A private detective, also known as a Private Investigator (PI), is a person who is not a member of a police force but is licensed to do detective work (an investigation of suspected wrongdoing or searching for missing persons). Private detectives have been around for 150 years and they usually work for private citizens or businesses rather than the government, like police detectives or crime scene investigators do. Private detectives also have the goal of collecting factual evidence that could help solve a crime, unlike a police detective whose goal is to arrest and prosecute criminals. According to the U.S Bureau of Labor Statistics, about a quarter of private detectives today are self employed. A quarter of the remaining private detectives work for detective agencies and security services and the rest work for credit collection services, financial institutions or other businesses. No matter where you work, as a private detective your job is the same. A private detective’s job is to conduct thorough investigations.

Training/Education

Before one starts a job as a private detective, they need to be educated and trained. Some have a background in the military or as a police officer, while others have a background in surveillance or as a crime scene investigator. While this background is helpful, it does not replace the proper training needed to become a private detective. Generally, a person learns to be a private detective through an apprenticeship with an experienced detective or through formal instruction. This training is the same whether in the field or in a class room. Private detectives in training need to learn about:

• Investigative and surveillance techniques

• Laws and ethics pertaining to investigative practice

• Questioning witnesses

• Evidence-handling procedures

In some areas, the training is only the first step in becoming a private detective. After training, they need to obtain a license. Licensing varies from place to place. For example, countries such as England have no official licensing process. Each state in the US has its own licensing procedure (or lack thereof). The requirements for each state include some combination of education and training as well as a clean criminal record. There are some places that will only accept an education from an accredited school that meets precise criteria in their curriculum. In those states, the school must submit their curriculum for approval and only those from an accredited school become licensed investigators.
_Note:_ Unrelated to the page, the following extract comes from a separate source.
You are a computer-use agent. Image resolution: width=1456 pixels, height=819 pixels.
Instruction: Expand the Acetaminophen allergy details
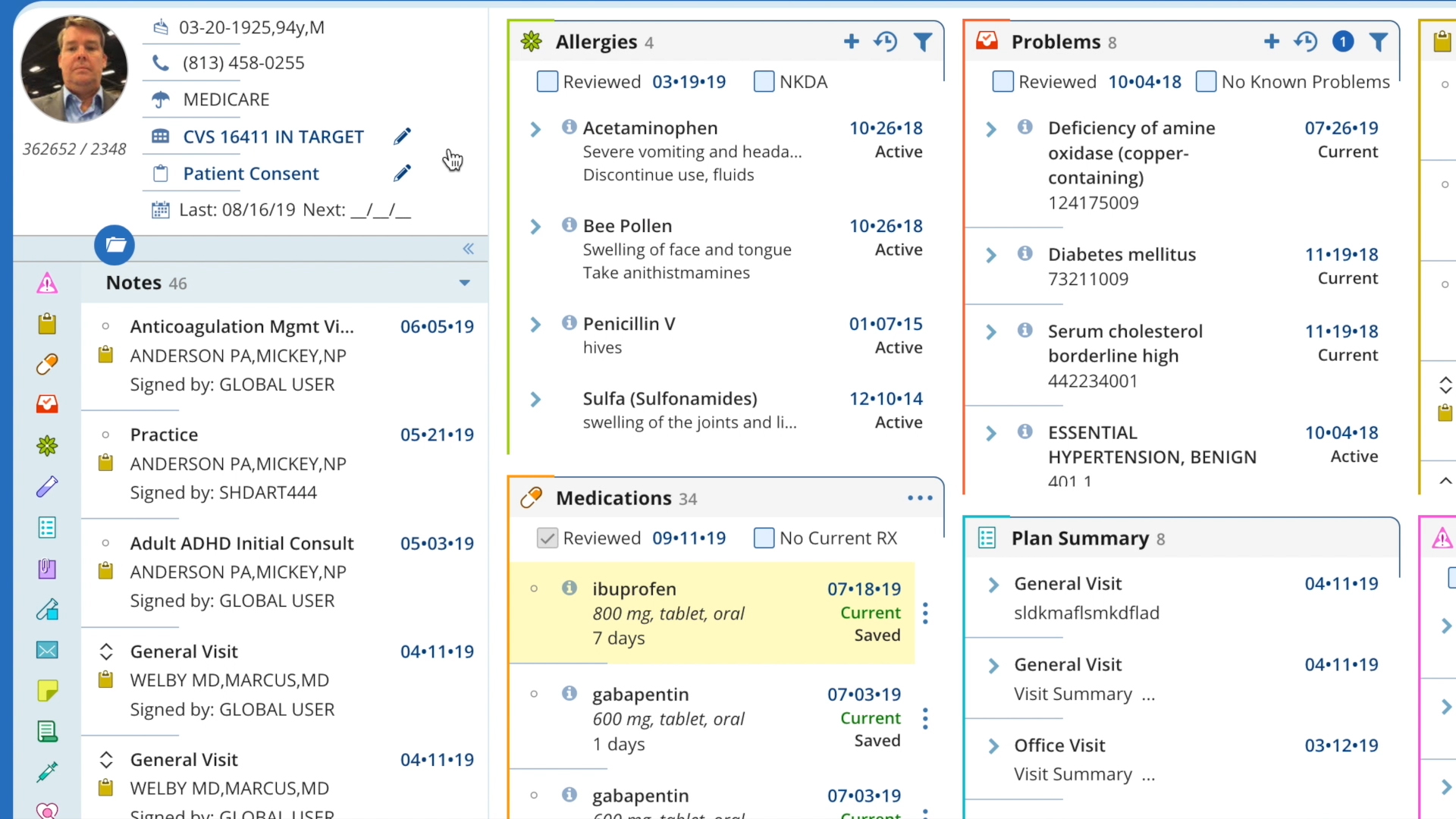tap(535, 129)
Duties of a Private Detective

A private detective’s case load often includes background investigations, surveillance and skip traces, and searches for missing people. In some cases private detectives can serve legal documents that notify a person of their involvement in legal proceedings, such as court subpoenas. Serving such legal documents is required to adhere to the Fifth and Fourteenth Amendments, which guarantee the right to due process. Due process is the principle that all persons are treated equally in the eyes of the law. It stems from the US Constitution’s Fifth Amendment which guarantees that “no person shall … be deprived of life, liberty, or property, without due process of law”.

What a private detective investigates is based on what their specialty areas are. But no matter what a detective investigates, they must all collect facts and organize them. Detectives gather facts a few different ways. The first is by surveillance. This includes following a person without being noticed and without losing them. While some agencies have surveillance vans, many detectives work out of their car. The surveillance process can be long and with a possibility of no breaks. Another way to gather information is to interview witnesses and suspects. This proves to be difficult though because the person being interviewed has no legal obligation to talk and if the interviewee is reluctant to talk, coercing information from them can pose legal and ethical problems. The final way that private detectives gather information is through accessing public records. Private detectives must carefully look at tax records, birth and death records, court records, and DMV records. All of these methods provide information that the investigator then needs to analyze and report the findings back to the client.